1. Layout style setting (graphic style) and details setting
Drawing with Matplotlib:
Import NumPy as Npimport matplotlib as Mplimport matplotlib.pyplot as Pltx = Np.linspace (0, +, +) for I in range (1, 7): C1/>plt.plot (x, Np.sin (x + i *. 5) * (7-i)) Plt.show ()
Output:
Default system style with Seaborn:
Import Seaborn as SNS Import NumPy as NP Import Matplotlib as Mpl Import Matplotlib.pyplot as Plt # def sinplot (flip=1):x = np.linspace (0, +, +) for in range (1, 7): + i *. 5) * (7- i)) Sns.set () plt.show ()
Output:
Here are five drawing styles for Seaborn:
- Darkgrid
- Whitegrid
- Dark
- White
- Ticks
The following describes a common one, other available code to see for themselves
Whitegrid
Import Seaborn as SNS Import NumPy as NP Import Matplotlib as Mpl Import Matplotlib.pyplot as Pltsns.set_style ("whitegrid") # set style data = Np.random.normal (size= (6)) + Np.arange (6)/2 # Create a date Sns.boxplot ( Data=data) # make box diagram plt.show ()
Output:
This style can clearly see the value of the data and the corresponding relationship, but also very simple, it is recommended to use this figure.
Specify the axis distance:
#f, ax = plt.subplots () sns.violinplot (data) sns.despine (offset=10)
The value of offset is the axis distance
Hide the Left axis: (single axis display problem)
Sns.despine (Left=true)
Make a diagram of two themes:
import Seaborn as SNS import NumPy as NP import matplotlib as MPL import Matplotlib.pyplot as Pltsns.set_style ( " whitegrid " ) data = Np.random.normal (size= (6)) + Np.arange (6)/2with sns.axes_style ( " darkgrid " ): Sns.boxplot (data =data) plt.show () Sns.boxplot (data
=data) plt.show ()
With the inside is a style, outside is another
Drawing the page layout:
Import Seaborn as Snsimport NumPy as Npimport matplotlib as Mplimport Matplotlib.pyplot as Pltsns.set_context ("paper")

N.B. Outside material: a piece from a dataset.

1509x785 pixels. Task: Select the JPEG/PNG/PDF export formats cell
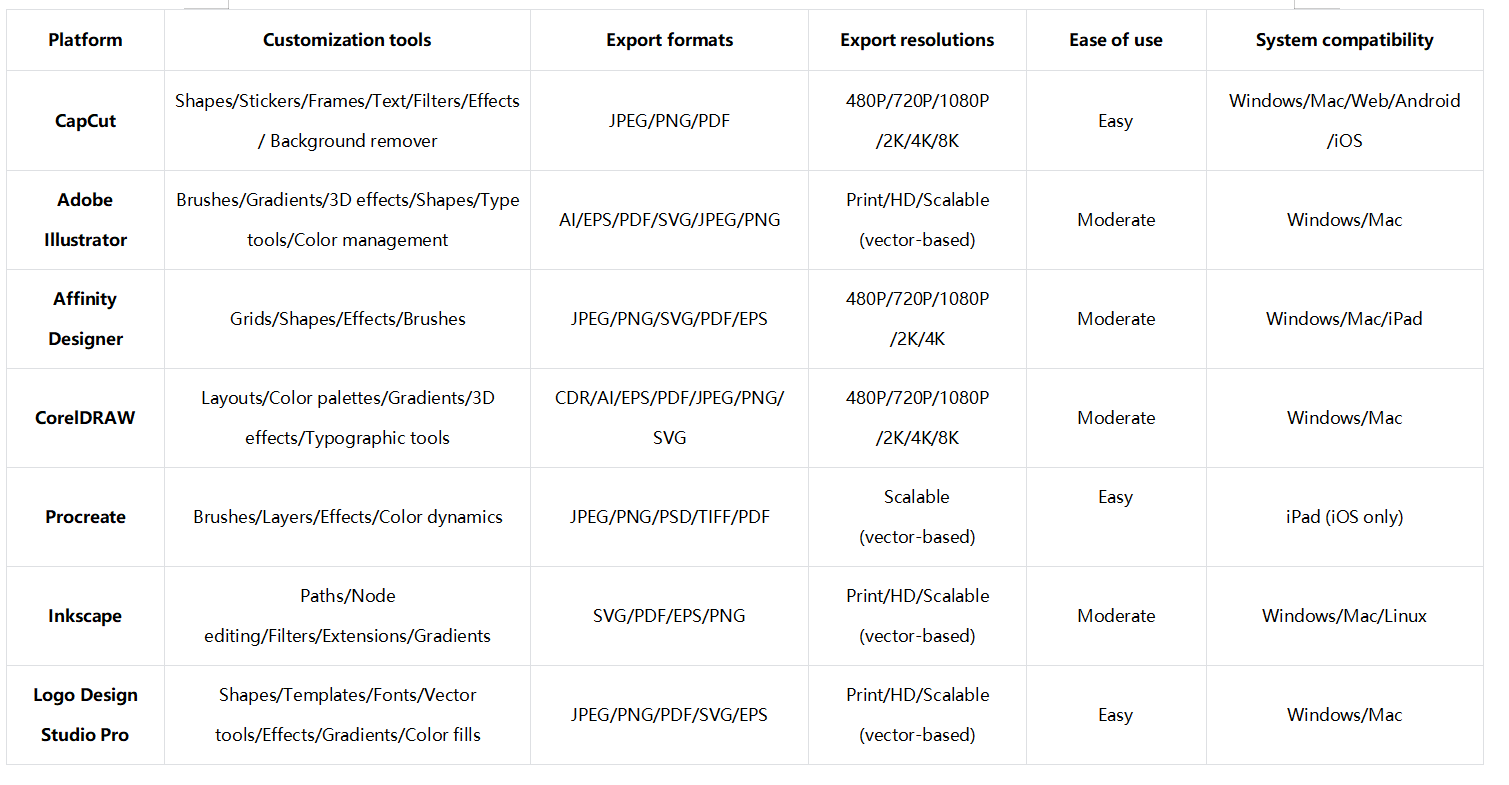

#除了paper还有别的布局, help view Plt.figure (Figsize= (8, 6)) #大小sns. Set () x = Np.linspace (0, +, +) for I in range (1, 7): Plt.plot (x, Np.sin (x + i *. 5) * (7-i)) Plt.show ()
2. Color palette
- Color is important.
- Color_palette () can pass in any color supported by matplotlib
- Color_palette () do not write parameter the default color
- Set_palette () sets the color of all graphs
6 Default Color Cycle themes: deep, muted, pastel, bright, dark, colorblind
Round artboards * * * *
When you have more than six categories to differentiate, the simplest way to do this is to draw evenly spaced colors in a circle of color space (such tones will keep the brightness and saturation unchanged). This is the default scenario for most when they need to use more colors than the current default color loop.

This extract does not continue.